▸ Exercise
Identify each line in the material below that contains the string "sidebar" and copy those lines out in full.

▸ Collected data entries
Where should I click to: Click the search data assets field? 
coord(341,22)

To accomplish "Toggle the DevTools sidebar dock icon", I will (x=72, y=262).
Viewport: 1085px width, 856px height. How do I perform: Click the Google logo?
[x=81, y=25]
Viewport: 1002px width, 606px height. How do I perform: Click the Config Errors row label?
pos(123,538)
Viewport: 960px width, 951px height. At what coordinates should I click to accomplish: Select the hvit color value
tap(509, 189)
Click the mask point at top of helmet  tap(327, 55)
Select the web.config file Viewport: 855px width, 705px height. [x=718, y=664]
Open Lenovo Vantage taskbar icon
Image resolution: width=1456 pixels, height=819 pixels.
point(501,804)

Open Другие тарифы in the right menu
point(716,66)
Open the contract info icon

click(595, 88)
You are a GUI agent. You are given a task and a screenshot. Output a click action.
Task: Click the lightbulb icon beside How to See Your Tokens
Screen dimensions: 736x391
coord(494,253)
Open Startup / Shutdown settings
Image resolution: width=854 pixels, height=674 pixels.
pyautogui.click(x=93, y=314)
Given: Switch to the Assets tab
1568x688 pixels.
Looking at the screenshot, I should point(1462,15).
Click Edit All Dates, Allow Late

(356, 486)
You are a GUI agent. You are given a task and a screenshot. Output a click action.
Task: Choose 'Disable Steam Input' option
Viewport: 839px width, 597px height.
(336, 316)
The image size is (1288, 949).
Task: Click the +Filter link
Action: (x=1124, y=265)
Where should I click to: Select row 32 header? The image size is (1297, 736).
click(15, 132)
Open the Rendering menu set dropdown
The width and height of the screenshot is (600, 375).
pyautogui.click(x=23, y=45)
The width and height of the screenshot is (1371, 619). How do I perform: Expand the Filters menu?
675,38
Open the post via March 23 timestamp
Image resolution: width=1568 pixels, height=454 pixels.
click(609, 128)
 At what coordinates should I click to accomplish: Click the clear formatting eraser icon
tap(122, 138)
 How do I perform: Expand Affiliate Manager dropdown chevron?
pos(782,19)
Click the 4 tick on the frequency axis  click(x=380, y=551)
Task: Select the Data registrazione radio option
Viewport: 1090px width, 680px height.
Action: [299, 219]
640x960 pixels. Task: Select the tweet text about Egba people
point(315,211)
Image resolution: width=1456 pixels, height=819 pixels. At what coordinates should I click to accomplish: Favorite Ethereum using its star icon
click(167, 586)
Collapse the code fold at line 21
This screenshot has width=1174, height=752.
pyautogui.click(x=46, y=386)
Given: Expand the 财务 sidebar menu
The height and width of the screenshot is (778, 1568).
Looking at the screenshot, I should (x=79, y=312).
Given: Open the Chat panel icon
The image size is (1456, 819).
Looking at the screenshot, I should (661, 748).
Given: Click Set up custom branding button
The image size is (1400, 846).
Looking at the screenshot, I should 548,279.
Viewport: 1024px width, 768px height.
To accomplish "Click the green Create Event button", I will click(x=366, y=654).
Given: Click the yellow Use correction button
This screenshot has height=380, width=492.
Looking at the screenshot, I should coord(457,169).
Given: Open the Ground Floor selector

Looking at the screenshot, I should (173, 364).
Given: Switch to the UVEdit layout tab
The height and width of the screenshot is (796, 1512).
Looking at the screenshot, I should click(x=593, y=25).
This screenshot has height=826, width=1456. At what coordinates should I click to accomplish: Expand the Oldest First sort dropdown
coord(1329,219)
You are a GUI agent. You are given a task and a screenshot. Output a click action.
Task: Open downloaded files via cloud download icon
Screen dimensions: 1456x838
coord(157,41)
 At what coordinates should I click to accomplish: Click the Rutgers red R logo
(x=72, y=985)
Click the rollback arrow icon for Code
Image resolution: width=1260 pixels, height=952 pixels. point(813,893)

▸ Solution to the problem
To accomplish "Toggle the DevTools sidebar dock icon", I will (x=72, y=262).
Given: Expand the 财务 sidebar menu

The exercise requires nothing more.